KILAVUZ

"Ne olmak istiyorsun?” cümlesi, her çocuğun en az onlarca kez cevaplandırdığı bingo sorudur. Ve her on çocuktan beşinin cevapları arasında da öğretmen olmak vardır.

İnsanoğlu hayat bulduğu andan itibaren Allah'ın (c.c) öğretimi altındadır. Anne karnında iken bacaklarını bükmeyi, parmaklarını emmeyi, suyun içinde olmayı ona bir öğreten vardır. Zamanı gelip dünyaya gözünü açtığında ilk nefesi, ilk sesi ona öğreten Allah(c.c), o ana kadar göbek bağından kanla beslenirken; kendisi için annesinin damarlarında tertemiz hazırlanmış sütle ağzından beslenmeyi de öğretir. Dünya yolculuğunda kulunun hep yanındadır. Ama artık onu anneye emânet eder. Anne her çocuğun hayat boyu öğretmenidir. Gülmeyi, konuşmayı, yürümeyi, hatta ağlamayı öğreten…

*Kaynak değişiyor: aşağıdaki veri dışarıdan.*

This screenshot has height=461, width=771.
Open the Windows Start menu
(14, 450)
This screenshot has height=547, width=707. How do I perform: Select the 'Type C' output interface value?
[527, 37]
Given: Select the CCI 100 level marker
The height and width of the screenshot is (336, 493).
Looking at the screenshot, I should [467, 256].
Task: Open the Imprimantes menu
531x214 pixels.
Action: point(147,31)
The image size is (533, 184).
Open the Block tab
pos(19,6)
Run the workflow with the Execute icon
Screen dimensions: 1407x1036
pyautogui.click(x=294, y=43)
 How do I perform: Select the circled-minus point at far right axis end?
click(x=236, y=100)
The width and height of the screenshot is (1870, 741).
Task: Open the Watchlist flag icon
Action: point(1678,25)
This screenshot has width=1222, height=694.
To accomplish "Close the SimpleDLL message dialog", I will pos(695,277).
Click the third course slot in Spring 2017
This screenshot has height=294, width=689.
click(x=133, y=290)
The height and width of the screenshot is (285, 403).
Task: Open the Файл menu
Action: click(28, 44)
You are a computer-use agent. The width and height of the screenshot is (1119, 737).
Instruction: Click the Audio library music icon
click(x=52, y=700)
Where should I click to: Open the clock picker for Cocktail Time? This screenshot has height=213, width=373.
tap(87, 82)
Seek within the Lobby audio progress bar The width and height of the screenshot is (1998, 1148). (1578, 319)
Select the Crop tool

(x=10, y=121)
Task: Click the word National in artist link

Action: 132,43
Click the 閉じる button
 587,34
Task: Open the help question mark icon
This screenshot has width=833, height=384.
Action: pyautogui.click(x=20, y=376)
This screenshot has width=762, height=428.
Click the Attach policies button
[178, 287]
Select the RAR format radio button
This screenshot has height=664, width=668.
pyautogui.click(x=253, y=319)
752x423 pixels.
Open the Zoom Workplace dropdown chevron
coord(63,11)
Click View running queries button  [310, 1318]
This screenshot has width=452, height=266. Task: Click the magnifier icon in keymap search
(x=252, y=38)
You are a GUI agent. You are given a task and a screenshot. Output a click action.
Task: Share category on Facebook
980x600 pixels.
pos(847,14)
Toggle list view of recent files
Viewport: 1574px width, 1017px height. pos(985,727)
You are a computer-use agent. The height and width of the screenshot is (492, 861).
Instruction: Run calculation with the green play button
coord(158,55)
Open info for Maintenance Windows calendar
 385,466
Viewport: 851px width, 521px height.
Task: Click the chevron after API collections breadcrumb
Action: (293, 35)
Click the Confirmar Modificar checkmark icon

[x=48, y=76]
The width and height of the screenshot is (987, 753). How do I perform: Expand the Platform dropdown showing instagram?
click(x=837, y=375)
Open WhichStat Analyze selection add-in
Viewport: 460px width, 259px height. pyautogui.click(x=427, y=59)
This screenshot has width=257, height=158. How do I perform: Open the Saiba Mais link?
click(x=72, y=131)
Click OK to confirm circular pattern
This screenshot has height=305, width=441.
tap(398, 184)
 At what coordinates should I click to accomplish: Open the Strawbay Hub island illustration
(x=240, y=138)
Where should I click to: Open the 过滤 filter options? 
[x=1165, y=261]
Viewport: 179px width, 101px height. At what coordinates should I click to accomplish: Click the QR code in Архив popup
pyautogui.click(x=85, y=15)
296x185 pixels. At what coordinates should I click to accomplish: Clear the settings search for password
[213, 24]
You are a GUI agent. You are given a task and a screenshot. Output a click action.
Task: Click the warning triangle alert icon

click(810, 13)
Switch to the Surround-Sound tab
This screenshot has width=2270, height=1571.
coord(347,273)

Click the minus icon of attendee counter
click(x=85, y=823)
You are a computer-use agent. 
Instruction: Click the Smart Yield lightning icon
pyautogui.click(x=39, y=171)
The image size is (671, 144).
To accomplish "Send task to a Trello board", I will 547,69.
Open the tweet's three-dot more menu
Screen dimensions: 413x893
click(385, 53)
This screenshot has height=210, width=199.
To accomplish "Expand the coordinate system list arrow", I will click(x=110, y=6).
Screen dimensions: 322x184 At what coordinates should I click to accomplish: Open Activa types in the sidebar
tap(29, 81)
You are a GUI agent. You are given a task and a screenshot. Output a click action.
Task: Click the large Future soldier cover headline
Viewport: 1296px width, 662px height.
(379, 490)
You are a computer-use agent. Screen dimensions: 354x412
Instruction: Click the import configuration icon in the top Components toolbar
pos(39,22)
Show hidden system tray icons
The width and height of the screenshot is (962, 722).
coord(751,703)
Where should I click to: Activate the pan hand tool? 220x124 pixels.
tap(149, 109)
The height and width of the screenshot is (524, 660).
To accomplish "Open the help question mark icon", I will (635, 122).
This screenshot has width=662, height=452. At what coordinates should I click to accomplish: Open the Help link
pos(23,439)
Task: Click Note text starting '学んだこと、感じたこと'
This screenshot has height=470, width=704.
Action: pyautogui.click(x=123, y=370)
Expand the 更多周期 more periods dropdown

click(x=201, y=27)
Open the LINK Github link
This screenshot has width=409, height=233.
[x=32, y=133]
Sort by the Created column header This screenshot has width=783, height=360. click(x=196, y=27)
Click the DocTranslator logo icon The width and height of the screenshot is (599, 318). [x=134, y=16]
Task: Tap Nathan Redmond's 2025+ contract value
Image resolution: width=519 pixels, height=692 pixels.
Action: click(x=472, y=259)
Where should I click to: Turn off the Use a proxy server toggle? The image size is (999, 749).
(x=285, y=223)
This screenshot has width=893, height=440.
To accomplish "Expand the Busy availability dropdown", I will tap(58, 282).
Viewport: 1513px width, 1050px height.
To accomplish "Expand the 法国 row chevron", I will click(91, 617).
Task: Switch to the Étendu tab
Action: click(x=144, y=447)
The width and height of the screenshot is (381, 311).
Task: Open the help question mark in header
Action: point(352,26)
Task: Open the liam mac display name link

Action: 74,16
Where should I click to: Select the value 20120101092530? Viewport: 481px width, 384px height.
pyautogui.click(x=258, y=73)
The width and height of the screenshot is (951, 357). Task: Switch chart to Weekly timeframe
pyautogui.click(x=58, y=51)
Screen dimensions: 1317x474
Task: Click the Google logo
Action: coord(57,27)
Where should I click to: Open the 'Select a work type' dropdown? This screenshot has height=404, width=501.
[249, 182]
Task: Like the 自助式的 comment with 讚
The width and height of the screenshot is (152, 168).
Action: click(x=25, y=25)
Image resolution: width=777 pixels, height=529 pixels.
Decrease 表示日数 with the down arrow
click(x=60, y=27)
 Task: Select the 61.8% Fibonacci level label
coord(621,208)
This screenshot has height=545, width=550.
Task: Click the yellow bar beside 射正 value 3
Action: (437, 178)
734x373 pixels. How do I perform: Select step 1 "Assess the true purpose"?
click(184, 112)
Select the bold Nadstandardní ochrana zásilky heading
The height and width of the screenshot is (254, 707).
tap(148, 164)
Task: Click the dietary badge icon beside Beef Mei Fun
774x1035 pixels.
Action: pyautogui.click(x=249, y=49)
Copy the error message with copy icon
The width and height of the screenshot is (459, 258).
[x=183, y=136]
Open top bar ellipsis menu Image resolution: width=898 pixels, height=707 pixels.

Âlime sormuşlar: -çocuklarımızı nasıl eğitelim?

Âlim cevap vermiş:-siz kendinizi eğitin yeter. Çünkü çocuklarınız size benzeyecek. Anne-baba çocukların gözle eğitim aldıkları dönemin iki büyük kahramanıdır. Elbette her çocuğun karakteri farklıdır. Sinirli, sakin, hareketli, uysal, neşeli, somurtkan, tez canlı, ağırkanlı olabilir. Ama anne-baba onun hangi tarafını beslemesi gerektiğini iyi gözlemleyen birer öğretmen olmalıdır. Çünkü hiçbir çocuk yalancı, hırsız, dolandırıcı, zarar verici, katil doğmaz. Bunlar; zamanla öğrendiği kötülüklerdir.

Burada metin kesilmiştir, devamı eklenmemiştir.